-- What needs to be done --
Among the entries below, count the lines with "curve" in them and state the total without comment.

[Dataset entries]
--- START ---
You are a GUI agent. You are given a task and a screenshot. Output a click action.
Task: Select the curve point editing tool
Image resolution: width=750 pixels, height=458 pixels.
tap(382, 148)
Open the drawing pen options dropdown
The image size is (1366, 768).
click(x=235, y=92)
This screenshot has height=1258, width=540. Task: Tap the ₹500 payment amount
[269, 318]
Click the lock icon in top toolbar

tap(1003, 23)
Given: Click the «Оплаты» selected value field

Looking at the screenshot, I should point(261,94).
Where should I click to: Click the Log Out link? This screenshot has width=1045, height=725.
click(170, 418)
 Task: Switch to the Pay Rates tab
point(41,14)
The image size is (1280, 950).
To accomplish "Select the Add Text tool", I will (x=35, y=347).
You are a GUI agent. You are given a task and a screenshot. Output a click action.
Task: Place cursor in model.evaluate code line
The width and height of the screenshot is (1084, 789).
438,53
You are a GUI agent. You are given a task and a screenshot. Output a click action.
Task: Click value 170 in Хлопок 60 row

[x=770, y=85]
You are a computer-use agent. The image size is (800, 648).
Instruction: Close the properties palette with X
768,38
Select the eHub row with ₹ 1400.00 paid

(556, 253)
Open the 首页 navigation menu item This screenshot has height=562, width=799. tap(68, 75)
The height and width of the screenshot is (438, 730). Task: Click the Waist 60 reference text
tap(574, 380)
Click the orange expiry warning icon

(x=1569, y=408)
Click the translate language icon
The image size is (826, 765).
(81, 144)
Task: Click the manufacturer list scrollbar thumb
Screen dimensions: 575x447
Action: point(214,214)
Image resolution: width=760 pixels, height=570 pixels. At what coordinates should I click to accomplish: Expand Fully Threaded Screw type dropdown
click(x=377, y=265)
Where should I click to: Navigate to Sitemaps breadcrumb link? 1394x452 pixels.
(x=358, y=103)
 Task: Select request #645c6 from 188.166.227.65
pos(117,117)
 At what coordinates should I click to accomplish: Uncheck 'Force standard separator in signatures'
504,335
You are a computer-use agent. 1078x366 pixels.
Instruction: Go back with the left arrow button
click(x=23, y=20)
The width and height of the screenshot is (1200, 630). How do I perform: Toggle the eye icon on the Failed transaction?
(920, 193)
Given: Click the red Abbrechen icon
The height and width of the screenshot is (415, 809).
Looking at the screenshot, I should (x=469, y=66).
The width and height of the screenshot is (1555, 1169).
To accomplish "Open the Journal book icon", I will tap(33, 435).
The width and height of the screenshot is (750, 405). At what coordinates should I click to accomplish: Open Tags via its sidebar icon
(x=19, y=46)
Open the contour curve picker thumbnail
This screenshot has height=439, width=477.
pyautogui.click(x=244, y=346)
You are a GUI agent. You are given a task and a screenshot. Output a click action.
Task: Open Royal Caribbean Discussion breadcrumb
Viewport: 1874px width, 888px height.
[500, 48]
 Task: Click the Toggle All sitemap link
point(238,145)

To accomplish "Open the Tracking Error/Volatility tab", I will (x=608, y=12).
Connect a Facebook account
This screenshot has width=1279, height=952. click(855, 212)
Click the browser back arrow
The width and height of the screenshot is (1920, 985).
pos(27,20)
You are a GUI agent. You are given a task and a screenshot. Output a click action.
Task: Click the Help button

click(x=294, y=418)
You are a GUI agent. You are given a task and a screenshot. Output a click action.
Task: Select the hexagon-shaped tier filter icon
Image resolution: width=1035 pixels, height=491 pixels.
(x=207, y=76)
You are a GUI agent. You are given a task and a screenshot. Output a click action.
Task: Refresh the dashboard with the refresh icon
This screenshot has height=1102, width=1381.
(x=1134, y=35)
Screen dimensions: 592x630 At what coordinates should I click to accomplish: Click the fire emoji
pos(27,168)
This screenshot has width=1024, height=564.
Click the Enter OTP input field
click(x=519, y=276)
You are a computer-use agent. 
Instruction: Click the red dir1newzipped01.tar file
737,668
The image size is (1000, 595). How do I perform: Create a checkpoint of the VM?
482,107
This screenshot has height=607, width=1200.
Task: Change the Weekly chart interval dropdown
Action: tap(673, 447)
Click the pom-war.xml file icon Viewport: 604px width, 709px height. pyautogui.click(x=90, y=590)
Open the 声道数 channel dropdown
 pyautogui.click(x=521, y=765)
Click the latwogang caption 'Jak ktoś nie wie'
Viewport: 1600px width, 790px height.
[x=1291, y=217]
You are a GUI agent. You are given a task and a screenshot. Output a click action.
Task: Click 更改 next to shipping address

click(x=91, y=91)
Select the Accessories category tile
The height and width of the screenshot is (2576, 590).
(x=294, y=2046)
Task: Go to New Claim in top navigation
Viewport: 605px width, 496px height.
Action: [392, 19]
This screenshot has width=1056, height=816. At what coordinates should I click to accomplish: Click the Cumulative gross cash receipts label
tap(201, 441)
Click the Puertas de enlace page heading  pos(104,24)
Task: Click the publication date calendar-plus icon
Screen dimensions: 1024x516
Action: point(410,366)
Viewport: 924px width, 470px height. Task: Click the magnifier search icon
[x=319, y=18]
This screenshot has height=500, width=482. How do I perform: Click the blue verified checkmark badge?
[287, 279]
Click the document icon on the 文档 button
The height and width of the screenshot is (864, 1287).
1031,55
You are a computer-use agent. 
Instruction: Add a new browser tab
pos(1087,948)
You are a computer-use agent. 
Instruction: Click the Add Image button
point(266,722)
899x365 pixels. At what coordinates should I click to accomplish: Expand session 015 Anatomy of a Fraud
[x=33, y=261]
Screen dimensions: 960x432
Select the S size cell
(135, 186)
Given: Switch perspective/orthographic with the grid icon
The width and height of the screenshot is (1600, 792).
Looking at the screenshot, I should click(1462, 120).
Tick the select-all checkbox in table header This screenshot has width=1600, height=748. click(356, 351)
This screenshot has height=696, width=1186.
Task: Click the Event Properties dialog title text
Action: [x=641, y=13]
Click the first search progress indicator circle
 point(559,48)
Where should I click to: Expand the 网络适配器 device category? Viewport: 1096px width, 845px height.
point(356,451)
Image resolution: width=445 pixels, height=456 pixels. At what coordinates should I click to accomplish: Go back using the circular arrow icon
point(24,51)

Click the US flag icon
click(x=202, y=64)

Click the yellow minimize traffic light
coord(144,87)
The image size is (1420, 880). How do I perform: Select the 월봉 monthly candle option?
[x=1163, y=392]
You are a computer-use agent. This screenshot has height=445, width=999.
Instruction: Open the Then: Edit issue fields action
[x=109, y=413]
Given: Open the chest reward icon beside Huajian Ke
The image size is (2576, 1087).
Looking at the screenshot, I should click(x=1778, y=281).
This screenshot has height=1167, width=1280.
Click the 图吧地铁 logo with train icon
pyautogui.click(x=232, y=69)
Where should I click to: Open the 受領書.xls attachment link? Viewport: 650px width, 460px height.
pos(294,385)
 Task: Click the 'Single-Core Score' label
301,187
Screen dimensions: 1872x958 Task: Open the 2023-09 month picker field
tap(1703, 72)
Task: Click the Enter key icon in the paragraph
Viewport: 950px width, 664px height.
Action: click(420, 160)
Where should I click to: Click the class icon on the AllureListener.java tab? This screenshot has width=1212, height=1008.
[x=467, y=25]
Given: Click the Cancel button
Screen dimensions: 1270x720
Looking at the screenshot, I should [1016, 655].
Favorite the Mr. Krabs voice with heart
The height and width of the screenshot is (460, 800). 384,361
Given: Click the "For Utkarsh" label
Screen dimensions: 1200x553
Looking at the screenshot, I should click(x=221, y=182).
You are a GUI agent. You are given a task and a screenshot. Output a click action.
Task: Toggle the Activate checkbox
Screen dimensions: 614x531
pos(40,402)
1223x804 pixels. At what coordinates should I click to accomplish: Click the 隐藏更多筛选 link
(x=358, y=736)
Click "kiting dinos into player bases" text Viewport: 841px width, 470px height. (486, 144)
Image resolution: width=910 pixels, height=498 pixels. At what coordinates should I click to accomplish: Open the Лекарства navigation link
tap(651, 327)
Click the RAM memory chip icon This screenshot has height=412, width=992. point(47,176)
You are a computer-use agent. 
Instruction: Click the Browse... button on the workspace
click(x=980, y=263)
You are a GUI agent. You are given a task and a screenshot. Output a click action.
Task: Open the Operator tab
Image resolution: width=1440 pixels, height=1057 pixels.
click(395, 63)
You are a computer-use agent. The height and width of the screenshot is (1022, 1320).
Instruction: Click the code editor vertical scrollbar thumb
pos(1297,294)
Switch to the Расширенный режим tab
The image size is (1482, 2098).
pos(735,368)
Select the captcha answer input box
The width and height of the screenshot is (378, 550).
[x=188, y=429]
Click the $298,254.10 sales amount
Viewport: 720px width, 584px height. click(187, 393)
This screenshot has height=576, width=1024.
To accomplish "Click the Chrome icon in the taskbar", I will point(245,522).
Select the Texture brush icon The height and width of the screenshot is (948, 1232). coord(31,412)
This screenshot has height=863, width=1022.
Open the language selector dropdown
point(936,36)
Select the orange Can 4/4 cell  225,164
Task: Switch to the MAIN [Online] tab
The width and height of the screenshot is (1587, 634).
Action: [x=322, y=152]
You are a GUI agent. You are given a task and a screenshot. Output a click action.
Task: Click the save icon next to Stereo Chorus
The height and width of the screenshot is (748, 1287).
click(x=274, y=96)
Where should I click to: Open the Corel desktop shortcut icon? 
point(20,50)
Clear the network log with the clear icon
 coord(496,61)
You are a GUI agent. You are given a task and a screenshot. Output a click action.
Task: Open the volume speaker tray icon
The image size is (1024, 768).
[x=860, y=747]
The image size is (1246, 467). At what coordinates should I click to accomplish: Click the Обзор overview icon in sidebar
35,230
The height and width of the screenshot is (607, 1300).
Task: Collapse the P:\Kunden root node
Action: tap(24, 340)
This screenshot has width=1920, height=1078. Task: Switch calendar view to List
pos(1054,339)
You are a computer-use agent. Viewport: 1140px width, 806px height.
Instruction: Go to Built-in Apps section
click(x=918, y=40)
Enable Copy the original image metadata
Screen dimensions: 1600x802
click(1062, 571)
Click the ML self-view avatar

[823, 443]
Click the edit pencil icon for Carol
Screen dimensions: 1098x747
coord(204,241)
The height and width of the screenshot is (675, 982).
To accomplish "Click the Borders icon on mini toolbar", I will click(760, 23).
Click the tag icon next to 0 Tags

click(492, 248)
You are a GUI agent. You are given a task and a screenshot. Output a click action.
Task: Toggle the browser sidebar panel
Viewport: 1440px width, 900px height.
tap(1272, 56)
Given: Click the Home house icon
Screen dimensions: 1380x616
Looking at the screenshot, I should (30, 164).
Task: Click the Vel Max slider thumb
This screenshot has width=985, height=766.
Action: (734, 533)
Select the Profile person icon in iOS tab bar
--- END ---
-- Solution to this task --
2